▶ _Document extract_
(begin)
A cache gets downloaded in multiple segments of fixed sizes (1GB for a 32-bit runner and 2GB for a 64-bit runner). Sometimes, a segment download gets stuck which causes the workflow job to be stuck forever and fail. Version v3.0.8 of actions/cache introduces a segment download timeout. The segment download timeout will allow the segment download to get aborted and hence allow the job to proceed with a cache miss.

Default value of this timeout is 60 minutes and can be customized by specifying an environment variable named SEGMENT_DOWNLOAD_TIMEOUT_MINS with timeout value in minutes.

Update a cache

A cache today is immutable and cannot be updated. But some use cases require the cache to be saved even though there was a "hit" during restore. To do so, use a key which is unique for every run and use restore-keys to restore the nearest cache. For example:

    - name: update cache on every commit
      uses: actions/cache@v3
      with:
        path: prime-numbers
        key: primes-${{ runner.os }}-${{ github.run_id }} # Can use time based key as well
        restore-keys: |
          primes-${{ runner.os }}

Please note that this will create a new cache on every run and hence will consume the cache quota.

Use cache across feature branches

Reusing cache across feature branches is not allowed today to provide cache isolation. However if both feature branches are from the default branch, a good way to achieve this is to ensure that the default branch has a cache. This cache will then be consumable by both feature branches.

Improving cache restore performance on Windows/Using cross-os caching

Currently, cache restore is slow on Windows due to tar being inherently slow and the compression algorithm gzip in use. zstd is the default algorithm in use on linux and macos. It was disabled on Windows due to issues with bsd tar(libarchive), the tar implementation in use on Windows.
(end)
▶ _Word and item position data_
(begin)
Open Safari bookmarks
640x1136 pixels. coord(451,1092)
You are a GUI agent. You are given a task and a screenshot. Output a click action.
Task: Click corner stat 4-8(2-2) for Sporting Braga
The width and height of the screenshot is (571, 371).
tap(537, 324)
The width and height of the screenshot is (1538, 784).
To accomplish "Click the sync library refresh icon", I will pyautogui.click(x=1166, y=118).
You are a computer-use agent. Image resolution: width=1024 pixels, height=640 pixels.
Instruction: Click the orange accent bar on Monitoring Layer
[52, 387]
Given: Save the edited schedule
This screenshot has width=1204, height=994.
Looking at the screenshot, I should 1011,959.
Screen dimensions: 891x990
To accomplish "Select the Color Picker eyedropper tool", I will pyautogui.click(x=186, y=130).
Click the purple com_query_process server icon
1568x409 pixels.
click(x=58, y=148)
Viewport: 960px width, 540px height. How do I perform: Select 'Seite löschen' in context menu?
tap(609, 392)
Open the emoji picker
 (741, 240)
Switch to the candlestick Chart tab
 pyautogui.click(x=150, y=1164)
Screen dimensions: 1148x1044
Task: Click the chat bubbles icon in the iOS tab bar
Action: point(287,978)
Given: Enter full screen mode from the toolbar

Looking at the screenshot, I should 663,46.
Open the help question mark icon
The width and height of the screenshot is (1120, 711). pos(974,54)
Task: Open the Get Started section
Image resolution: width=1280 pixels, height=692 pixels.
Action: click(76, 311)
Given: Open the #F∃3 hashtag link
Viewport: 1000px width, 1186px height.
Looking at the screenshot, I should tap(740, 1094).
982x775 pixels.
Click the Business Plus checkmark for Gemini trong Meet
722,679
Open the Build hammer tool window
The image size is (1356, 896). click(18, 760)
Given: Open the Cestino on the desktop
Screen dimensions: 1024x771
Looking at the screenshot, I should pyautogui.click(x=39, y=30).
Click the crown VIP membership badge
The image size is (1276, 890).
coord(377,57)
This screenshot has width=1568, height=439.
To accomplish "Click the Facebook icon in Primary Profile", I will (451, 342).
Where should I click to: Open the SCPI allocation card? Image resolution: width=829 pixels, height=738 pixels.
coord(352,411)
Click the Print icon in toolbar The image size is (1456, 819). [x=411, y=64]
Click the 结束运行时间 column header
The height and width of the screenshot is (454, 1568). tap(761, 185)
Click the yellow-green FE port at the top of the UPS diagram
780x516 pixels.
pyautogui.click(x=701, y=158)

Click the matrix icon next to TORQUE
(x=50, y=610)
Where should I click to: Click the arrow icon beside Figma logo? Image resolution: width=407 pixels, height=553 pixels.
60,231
(end)
▶ _Task brief_
Reproduce the entire text on actions/cache usage, word for word, from start to finish.

▶ _Full output_
A cache gets downloaded in multiple segments of fixed sizes (1GB for a 32-bit runner and 2GB for a 64-bit runner). Sometimes, a segment download gets stuck which causes the workflow job to be stuck forever and fail. Version v3.0.8 of actions/cache introduces a segment download timeout. The segment download timeout will allow the segment download to get aborted and hence allow the job to proceed with a cache miss.

Default value of this timeout is 60 minutes and can be customized by specifying an environment variable named SEGMENT_DOWNLOAD_TIMEOUT_MINS with timeout value in minutes.

Update a cache

A cache today is immutable and cannot be updated. But some use cases require the cache to be saved even though there was a "hit" during restore. To do so, use a key which is unique for every run and use restore-keys to restore the nearest cache. For example:

    - name: update cache on every commit
      uses: actions/cache@v3
      with:
        path: prime-numbers
        key: primes-${{ runner.os }}-${{ github.run_id }} # Can use time based key as well
        restore-keys: |
          primes-${{ runner.os }}

Please note that this will create a new cache on every run and hence will consume the cache quota.

Use cache across feature branches

Reusing cache across feature branches is not allowed today to provide cache isolation. However if both feature branches are from the default branch, a good way to achieve this is to ensure that the default branch has a cache. This cache will then be consumable by both feature branches.

Improving cache restore performance on Windows/Using cross-os caching

Currently, cache restore is slow on Windows due to tar being inherently slow and the compression algorithm gzip in use. zstd is the default algorithm in use on linux and macos. It was disabled on Windows due to issues with bsd tar(libarchive), the tar implementation in use on Windows.